◆ Work task: An exact, complete printout of the listing is wanted, minus its images.

◆ Provided data:
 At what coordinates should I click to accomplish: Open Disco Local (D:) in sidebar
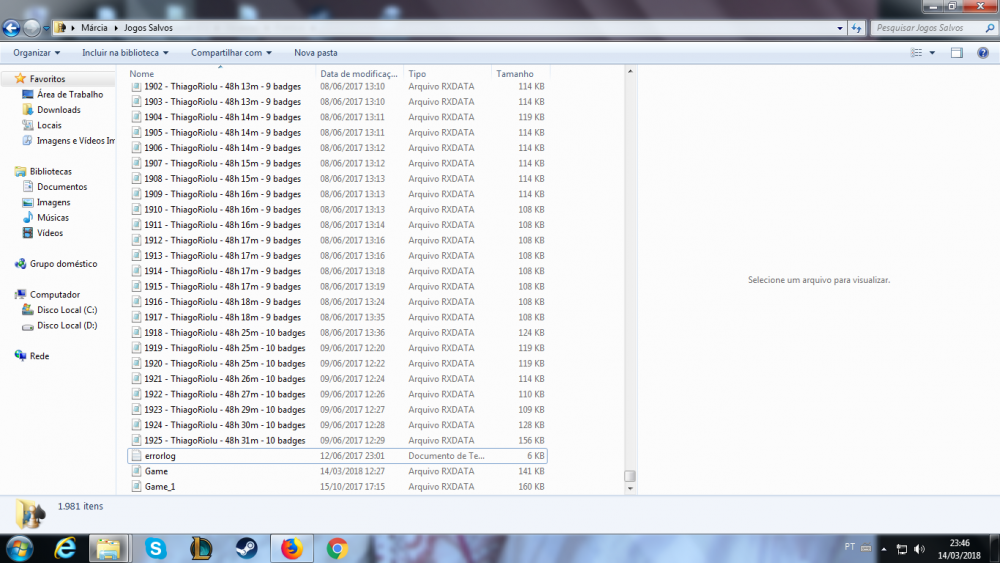(x=67, y=325)
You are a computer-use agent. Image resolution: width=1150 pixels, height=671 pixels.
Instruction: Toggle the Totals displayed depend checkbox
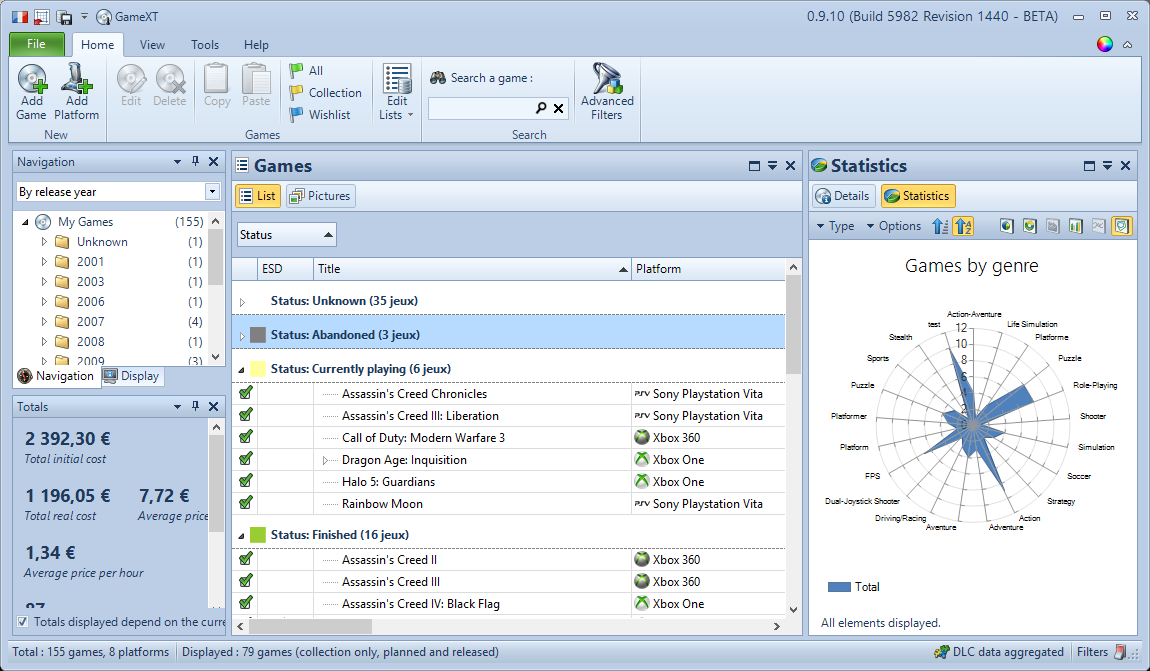click(x=23, y=622)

◆ Solution for this exercise:
 At what coordinates should I click to accomplish: Open Disco Local (D:) in sidebar
(x=67, y=325)
You are a computer-use agent. Image resolution: width=1150 pixels, height=671 pixels.
Instruction: Toggle the Totals displayed depend checkbox
click(x=23, y=622)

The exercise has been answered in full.